● What to produce:
Rewrite the entries from the line containing "This screenshot has height=511, width=680." through the line containing "coord(755,181)", both included, as a numbered list without blank lines. Omit the pictures from your answer.

● The input:
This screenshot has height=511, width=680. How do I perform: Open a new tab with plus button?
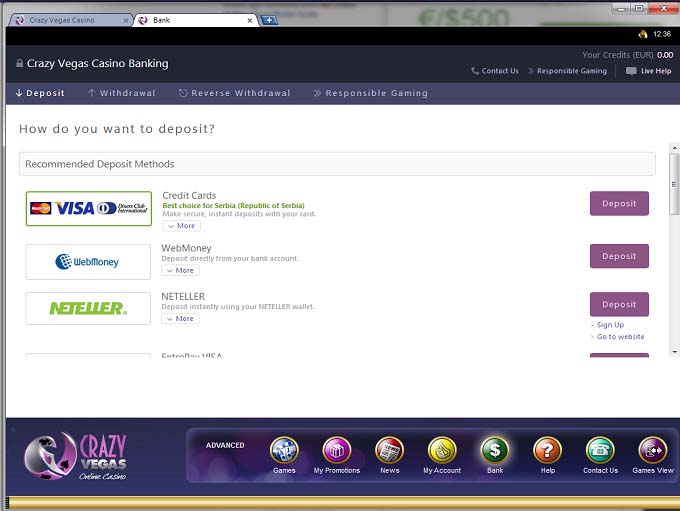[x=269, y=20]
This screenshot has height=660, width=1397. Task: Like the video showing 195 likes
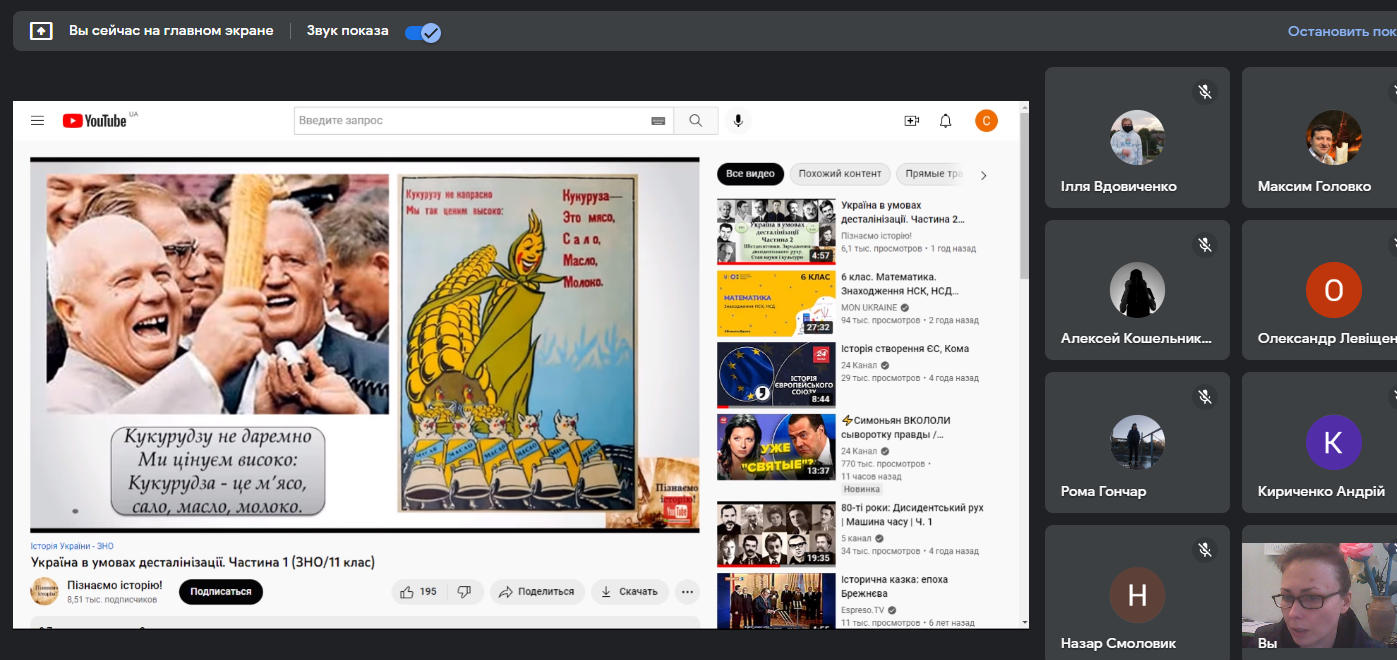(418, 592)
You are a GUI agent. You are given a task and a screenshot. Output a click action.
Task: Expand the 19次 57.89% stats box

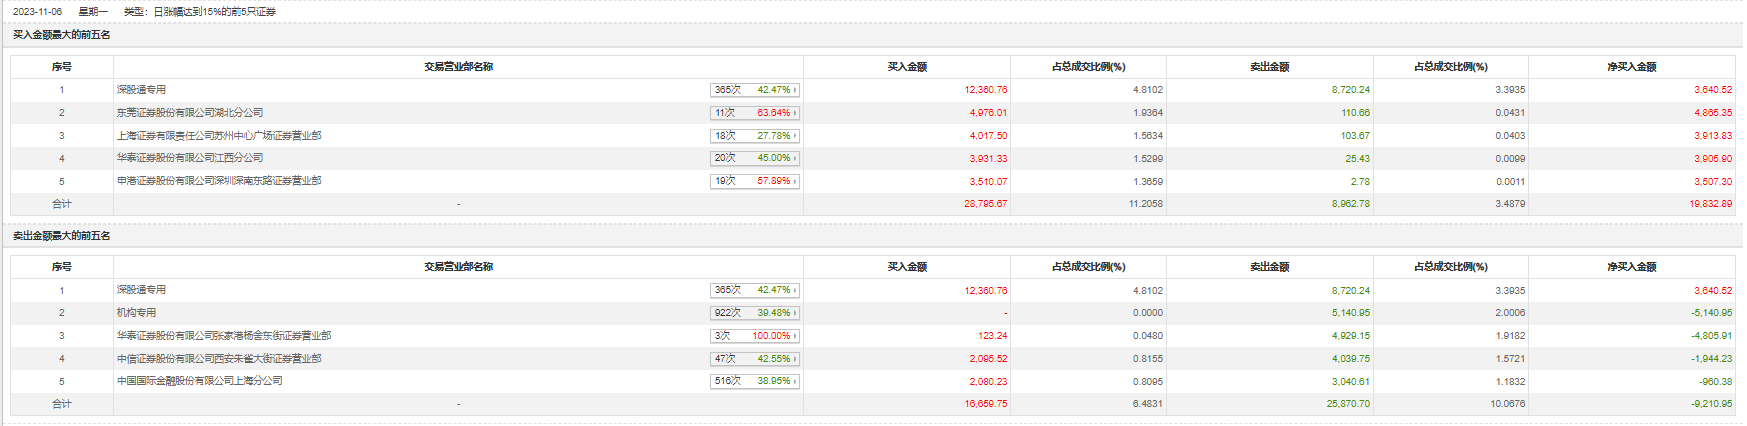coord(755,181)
* * *
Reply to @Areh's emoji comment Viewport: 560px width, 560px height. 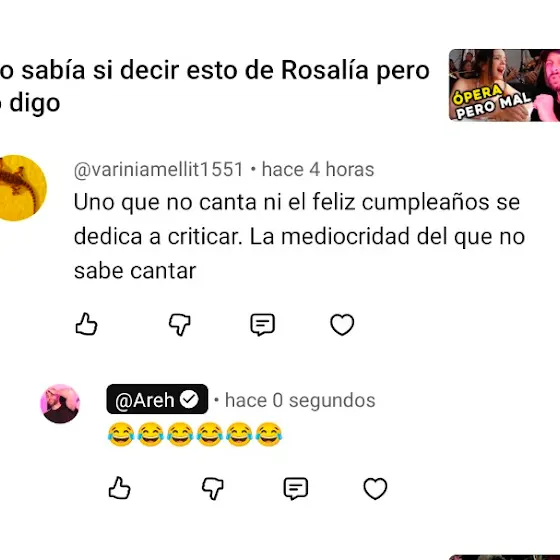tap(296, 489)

● Answer for this exercise:
1. This screenshot has height=511, width=680. How do I perform: Open a new tab with plus button?
2. [x=269, y=20]
3. This screenshot has height=660, width=1397. Task: Like the video showing 195 likes
4. (418, 592)
5. You are a GUI agent. You are given a task and a screenshot. Output a click action.
6. Task: Expand the 19次 57.89% stats box
7. coord(755,181)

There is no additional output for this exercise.